___ FRAGMENTO EXTRAÍDO ___
Dice Paul Auster que el esclavismo, el racismo, es el pecado capital de la Unión Americana: “todo en la historia de Estados Unidos vuelve siempre al racismo, que es el pecado moral de este país”, sostiene Auster y tiene razón. No es casualidad que un personaje como Trump haya llegado al poder trepando sobre el racismo generado a partir de la elección de Barack Obama en 2008. Aquella demanda de Trump exigiendo ver el acta de nacimiento de Obama, argumentando que en realidad había nacido en Kenia, fue el artilugio electoral que le permitió hacerse un lugar entre los candidatos republicanos y luego alcanzar, contra todo pronóstico, la Casa Blanca.
Este 3 de noviembre estuvo a punto de repetir ese truco.
A botepronto, hay enseñanzas muy importantes de la jornada electoral estadounidense. Primero, que el populismo y la polarización social inherente al mismo, lastiman, destruyen, pero también terminan dejando réditos electorales, y es mucho más difícil de erradicar, porque su raíz no está en la racionalidad (nadie la puede esperar de Trump) sino en las emociones ( y sabe manejar muy bien las emociones primarias).
En este sentido, la pandemia, pésimamente administrada por la Casa Blanca, y su secuela de muertes, no tuvo el costo que merecía para Trump. Lo tuvo, en todos los centros urbanos, incluso en los estados trumpistas, pero mucha gente siguió pensando, como lo inoculó el propio Trump, que “se hizo lo que se pudo” y que 250 mil muertos después, el covid no era tan grave como se lo quería hacer pasar.
La economía estadounidense quedó terriblemente dañada, pero en términos electorales, los apoyos masivos que entregó la Casa Blanca, rindieron frutos. La economía individual y familiar logró sobrevivir gracias a esos apoyos proporcionado por el Estado, pero presentados por Trump como propios, otorgados por el propio Presidente. De la mano con ello, el miedo, otra vez el miedo, inculcado por Trump y sus partidarios, de que la llegada de Biden a la Casa Blanca redundaría en un aumento masivo de impuestos (una falsedad, Biden sólo plantea un aumento de impuesto a grandes empresas e ingresos muy altos, excesivamente beneficiados por la reforma fiscal de Trump), le ganó votos, como ocurrió en Florida, sumado a la insistencia de que Biden significaría un apoyo a las dictaduras de Cuba y Venezuela.
Tampoco era verdad. Biden ha sido más enfático en condenar al gobierno de Venezuela, que el propio Trump. Lo que proponía era una política exterior racional que privilegiara a los aliados y castigara a los adversarios: no se pude ser, como ocurrió con Trump, amigo de Kim Jing Un en Corea del Norte y crítico de Angela Merkel o Emanuel Macron, en Alemania y Francia.
___ DATOS DISPONIBLES ___
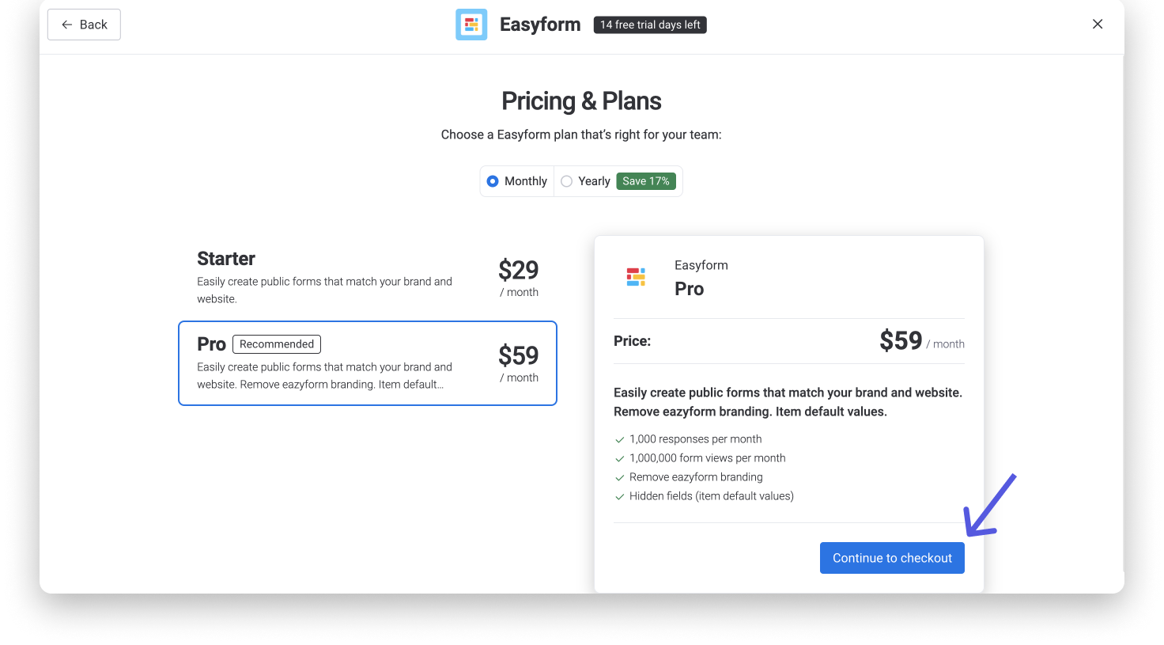Click the checkmark beside 1,000 responses per month

coord(620,440)
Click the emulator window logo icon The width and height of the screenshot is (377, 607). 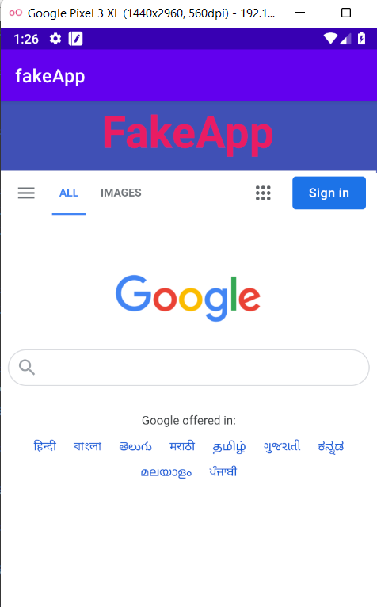click(x=16, y=13)
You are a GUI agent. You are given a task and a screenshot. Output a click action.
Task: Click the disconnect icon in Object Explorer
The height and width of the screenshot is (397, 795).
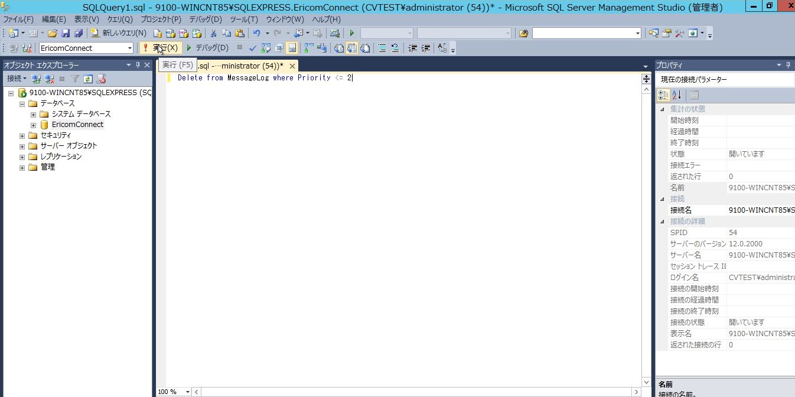pos(49,79)
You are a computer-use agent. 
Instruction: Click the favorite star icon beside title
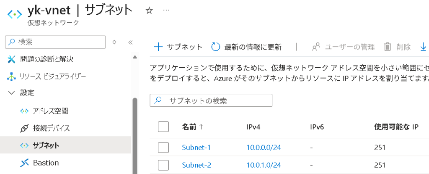point(149,11)
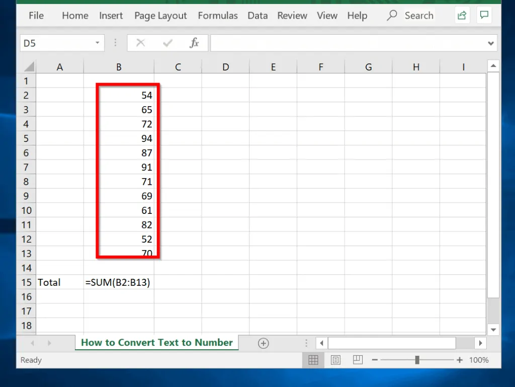515x387 pixels.
Task: Select Normal view in the status bar
Action: [313, 360]
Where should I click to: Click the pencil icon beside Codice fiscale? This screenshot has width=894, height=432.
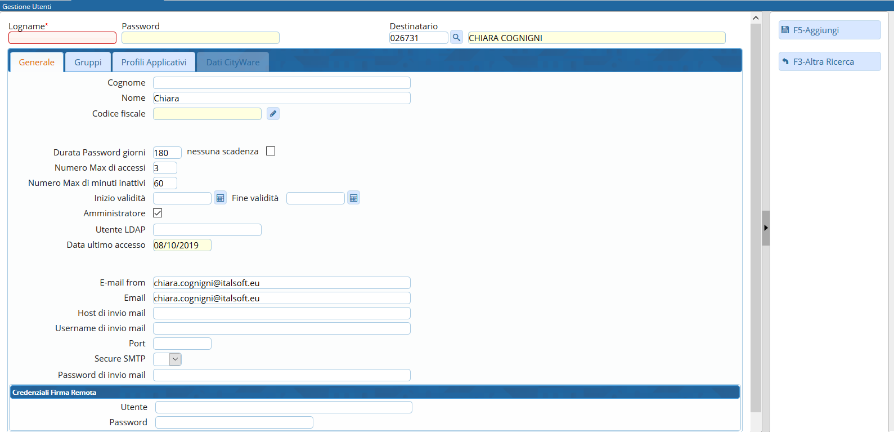coord(273,114)
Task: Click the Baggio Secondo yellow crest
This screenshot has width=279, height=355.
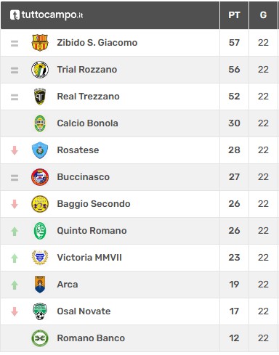Action: coord(40,204)
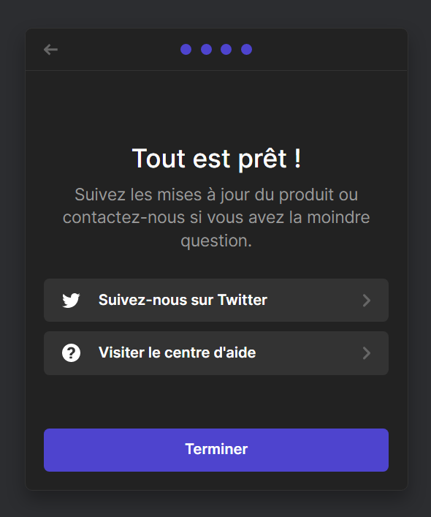The width and height of the screenshot is (431, 517).
Task: Select the fourth purple progress dot
Action: tap(247, 50)
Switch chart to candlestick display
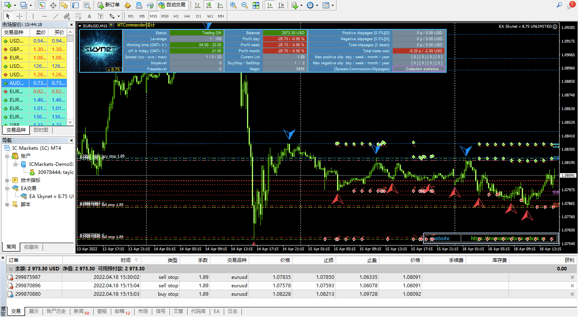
___
DESCRIPCIÓN DE TAREA →
Transcribe del fragmento sobre las elecciones estadounidenses el tramo comprendido entre "Este 3 de noviembre" y "las emociones primarias).", ambos inclusive. Para responder, recurre únicamente al fragmento extraído.

RESPUESTA DEL EJERCICIO →
Este 3 de noviembre estuvo a punto de repetir ese truco.
A botepronto, hay enseñanzas muy importantes de la jornada electoral estadounidense. Primero, que el populismo y la polarización social inherente al mismo, lastiman, destruyen, pero también terminan dejando réditos electorales, y es mucho más difícil de erradicar, porque su raíz no está en la racionalidad (nadie la puede esperar de Trump) sino en las emociones ( y sabe manejar muy bien las emociones primarias).